Open data and data-driven journalism are two of the main topics slated to be discussed at Cambodia ICT Camp 2022, which will host a range of local and international speakers.
Vong Pisith, a Senior Data Research and Geographic Information System (GIS) Officer at Open Development Cambodia (ODC), is an expert in data journalism. He said the most important element that makes up the story is from interviewing data, which is referred to as the process of answering questions by analyzing data.
At ODC, Piseth’s work focuses on researching spatial data within various sectors relevant to development in Cambodia. This is gathered from reliable sources that provide open data for handling, assembling, enhancing, and visualizing by using GIS to generate a usable data product for publication on the organization's web pages.
In addition to the key role of producing datasets, particularly spatial datasets, he also conducts training and develops the training curriculum related to data and GIS for relevant projects.
“For journalists, open data is crucial as it is where they can get factual information from easily and quickly to produce their story. Beyond that, data is a hard truth, so journalists can produce an insightful story that is concrete and evident-based. And their story is likely to be impactful and draw the attention of policymakers,” said Pisith.

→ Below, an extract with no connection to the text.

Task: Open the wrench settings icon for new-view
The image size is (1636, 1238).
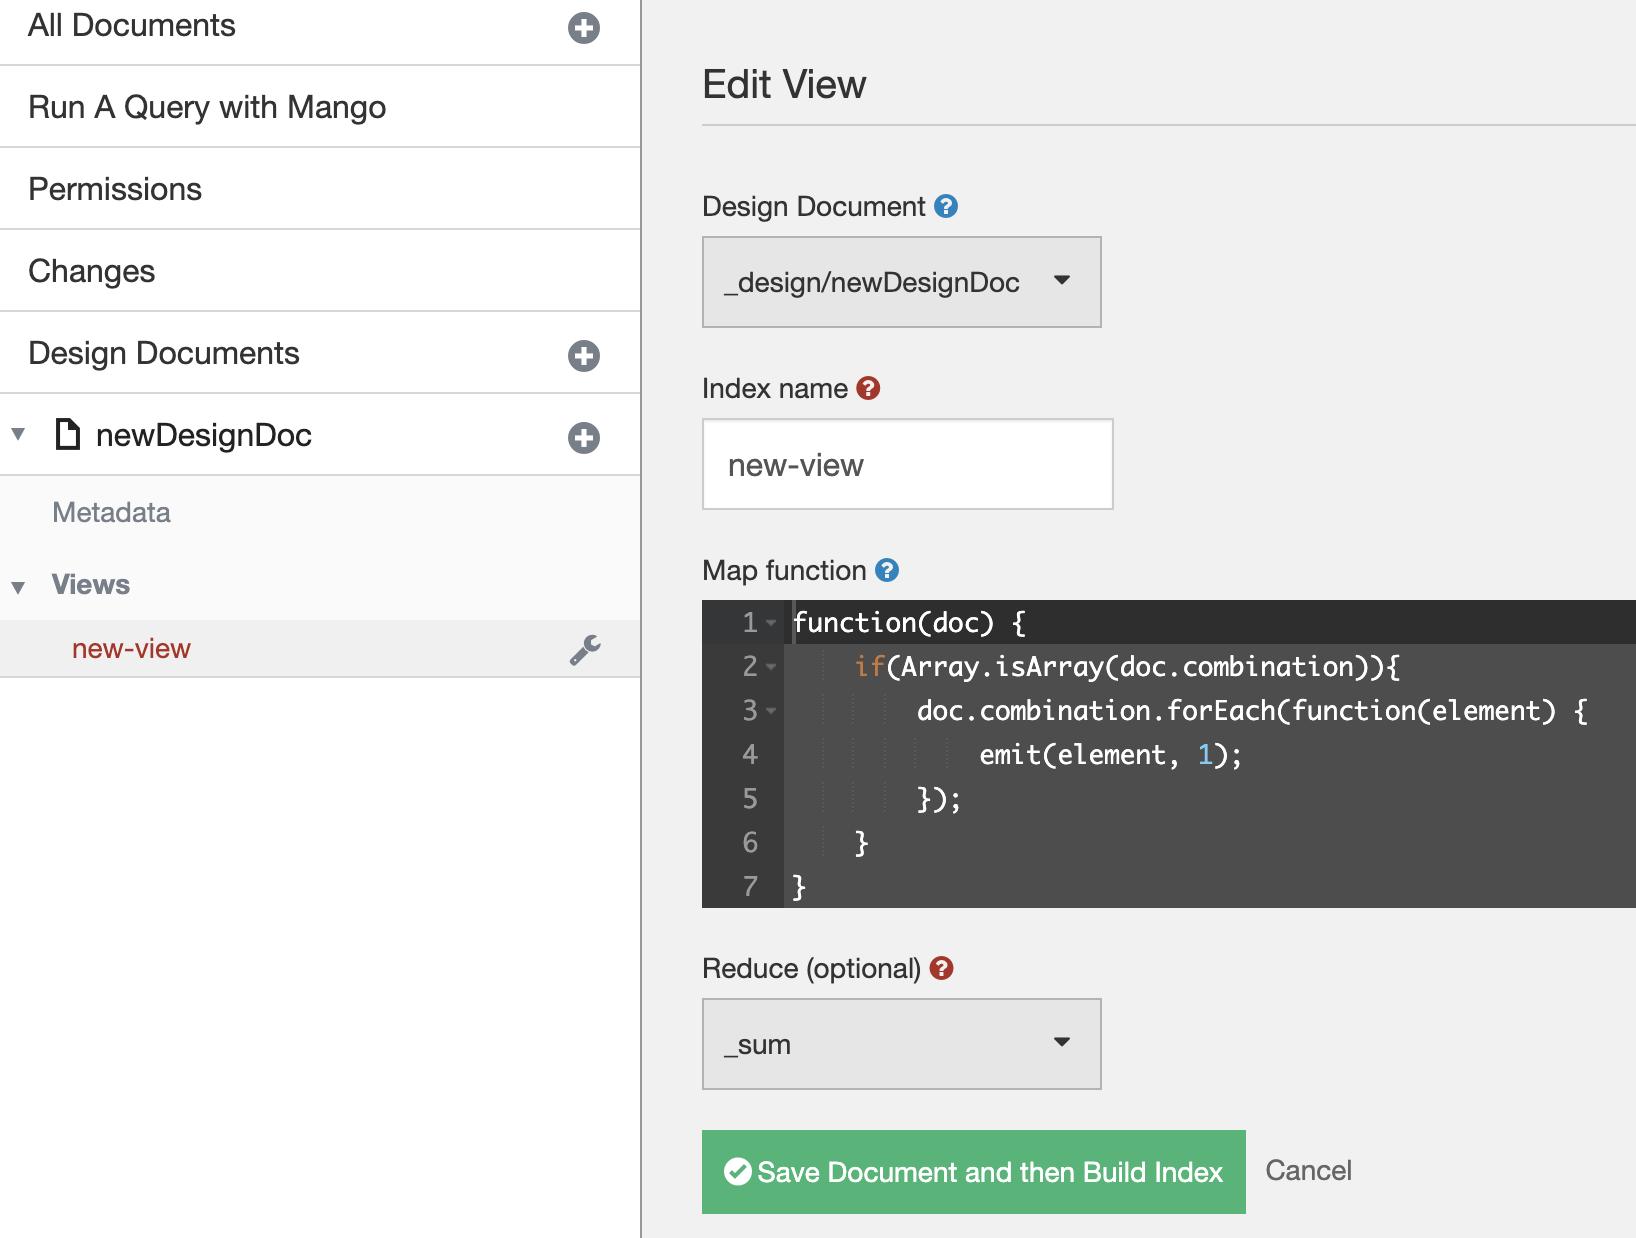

In order to be able to find the right data for their story, Pisith said journalists should have data-related knowledge, digital skills in browsing for relevant data and be able to find data in a data portal – a website that contains publicly accessible data in a well-managed manner.
These websites include the World Bank and Humanitarian Data Exchange for regional and international level study. For national studies, the ODC website or government data portals, such as NCDD Database, are useful tools.
Hean Socheata, a Cambodian freelance journalist, said data narrative is a new approach to storytelling that helps journalists sharpen their critical sense when dealing with numbers and encoding raw data and unknown information for the audiences. She was awarded the Mekong Data Journalism Fellowship by the Internews' Earth Journalism Network (EJN) and East-West Center in 2021.
Socheata, however, said there are a number of reasons that make it difficult to find and use data from Cambodia's sources.
“Sometimes, the data is out of date and other times most data coding sites cannot read the Khmer language,” she said.
At Cambodia ICT Camp, many local and international speakers will cover open data, how to find the right data, and how to use it correctly.
Adriano Amaral, an open data practitioner and product manager at Derilinx, a vanguard company that helps create and nurture the open data environment in Ireland, will be a speaker on the topic: “Leveraging open data to deliver positive tangible sustainable development impact”.
His topic will cover how data that has been shared creates an impact and how to engineer important data assets to change peoples' lives, improve their quality and increase well-being.
“Finding the right reasons to open and share data is paramount,” he said. “That’s why exploring the cases and the impact they generate is so important, as well as simplify the whole data value chain in order to reduce the blockers to the data sharing journey. Derilinx has a lot of experience doing that, and we will bring a lot of this apprenticeship to share with the audience.”
Chy Sophat, one of the lead organizers and a speaker on digital security at the upcoming Cambodia ICT camp, said it is not only participants who can learn from the speakers but everyone can listen and learn about topics they are interested in, which can benefit their career.
“I will share my knowledge on the digital security topic and I will learn about many other topics. That way we can learn and share our knowledge and experiences in this camp,” he said.
Disclosure: This paid content is produced by Kiripost in partnership with Open Development Cambodia and is editorially independent.